§ **Data extracts**:
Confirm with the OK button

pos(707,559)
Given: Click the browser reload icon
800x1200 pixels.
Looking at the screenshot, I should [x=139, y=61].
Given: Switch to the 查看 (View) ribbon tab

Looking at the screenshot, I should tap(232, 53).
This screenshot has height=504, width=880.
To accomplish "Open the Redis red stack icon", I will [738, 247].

§ **Task statement**:
Please go through the data above and copy each line that has the word "icon".

§ **Task response**:
Given: Click the browser reload icon
To accomplish "Open the Redis red stack icon", I will [738, 247].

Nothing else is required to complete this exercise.